◆ Given text
::::::::::

Monday, November 7, 2011

If only we could all be lightweights

Reily didn't used to be Reily, he used to be "Angel" short for his Jockey Club registered name "Sometimes An Angel".  But now Reily is Reily, or soon to be known as "Slow Your Roll" on the show scene because I just think that's a more badass better show name for a gelding then Angel... maybe he didn't like the track because the other horses made fun of him for being a boy and being called Angel.  That's my theory anyways.  Either way, he is now going to be Reily aka Slow Your Roll the badass three day eventer!

The sexy, sexy rig.

::::::::::

◆ Recorded data
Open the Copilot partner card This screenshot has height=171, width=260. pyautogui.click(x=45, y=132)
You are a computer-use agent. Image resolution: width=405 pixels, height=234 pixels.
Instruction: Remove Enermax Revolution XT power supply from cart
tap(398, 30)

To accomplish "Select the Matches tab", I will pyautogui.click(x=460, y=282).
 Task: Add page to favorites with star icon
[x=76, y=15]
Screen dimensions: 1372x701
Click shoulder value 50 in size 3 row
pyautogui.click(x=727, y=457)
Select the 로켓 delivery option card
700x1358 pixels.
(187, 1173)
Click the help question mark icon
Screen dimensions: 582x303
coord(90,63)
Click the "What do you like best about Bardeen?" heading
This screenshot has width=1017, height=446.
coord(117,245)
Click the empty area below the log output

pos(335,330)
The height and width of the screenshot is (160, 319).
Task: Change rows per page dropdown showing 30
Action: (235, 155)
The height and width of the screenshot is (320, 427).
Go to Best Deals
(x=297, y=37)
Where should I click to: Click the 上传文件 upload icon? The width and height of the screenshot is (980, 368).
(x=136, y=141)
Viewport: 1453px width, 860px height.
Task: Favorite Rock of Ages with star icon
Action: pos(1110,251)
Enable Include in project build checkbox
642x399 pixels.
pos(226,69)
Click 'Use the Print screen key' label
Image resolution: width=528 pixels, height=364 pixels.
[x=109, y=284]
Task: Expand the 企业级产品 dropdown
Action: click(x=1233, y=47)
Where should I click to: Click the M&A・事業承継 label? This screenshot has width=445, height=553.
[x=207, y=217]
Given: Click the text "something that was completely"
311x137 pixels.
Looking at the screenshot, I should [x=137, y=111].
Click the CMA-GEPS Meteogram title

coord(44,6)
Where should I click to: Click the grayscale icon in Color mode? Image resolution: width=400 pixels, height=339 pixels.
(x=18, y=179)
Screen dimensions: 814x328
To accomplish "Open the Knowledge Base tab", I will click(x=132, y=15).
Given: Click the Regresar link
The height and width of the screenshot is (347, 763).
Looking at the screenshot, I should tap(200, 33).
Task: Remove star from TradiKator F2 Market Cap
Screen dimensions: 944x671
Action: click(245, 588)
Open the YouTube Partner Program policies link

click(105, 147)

::::::::::

◆ Explore the material
[1] In the blog post about Reily, change "Reily" to "Rowan" throughout the passage between "If only we could" and "sexy, sexy rig.", inclusive, and give the revised passage.
[2] Answer these questions from the blog post about Reily:
(a) What is the horse's Jockey Club registered name?
(b) What show name is the horse soon to be known by?
(c) What date appears at the top of the post?
[3] Pick up the blog post about Reily after its last line and continue writing it.
The material is separate from the blog post about Reily and unrelated to it.

◆ Answers to the exercise
[1]
If only we could all be lightweights

Rowan didn't used to be Rowan, he used to be "Angel" short for his Jockey Club registered name "Sometimes An Angel".  But now Rowan is Rowan, or soon to be known as "Slow Your Roll" on the show scene because I just think that's a more badass better show name for a gelding then Angel... maybe he didn't like the track because the other horses made fun of him for being a boy and being called Angel.  That's my theory anyways.  Either way, he is now going to be Rowan aka Slow Your Roll the badass three day eventer!

The sexy, sexy rig.

[2]
(a) Sometimes An Angel
(b) Slow Your Roll
(c) Monday, November 7, 2011

[3]
Have you ever made a 10 hour round trip drive in one day.  After you did that, did you really feel like doing it all over again five days later... yeah, neither did I.  And with a truck and trailer no less.  Luckily I had my Dad's heavy duty (but gas guzzling) truck, my absolutely amazing trainer's 2 horse trailer, and the greatest boyfriend in the entire world to sleep in the truck keep me company.  So I got everything ready on Friday night, we left the house at 6am, we stopped for gas about 15,000 times and eventually made it to Laurel Park Racetrack in Maryland just after 11am.  The big surprise was that when we got out of the truck we were greeted by a film crew.  No legitimately.  They were actually filming to make the "advice" book written by Kim Clark, the founder of Thoroughbred Placement and Rescue (TPR, which is the group I got Reily from), into a DVD and since they were at the track that day and we were picking Reily up that day they asked if they could film us.  My answer,  "Anything to help out Thoroughbreds, so sure!".  And so that's Reily and I's film debut, I'll have to remember to buy a copy when it's done!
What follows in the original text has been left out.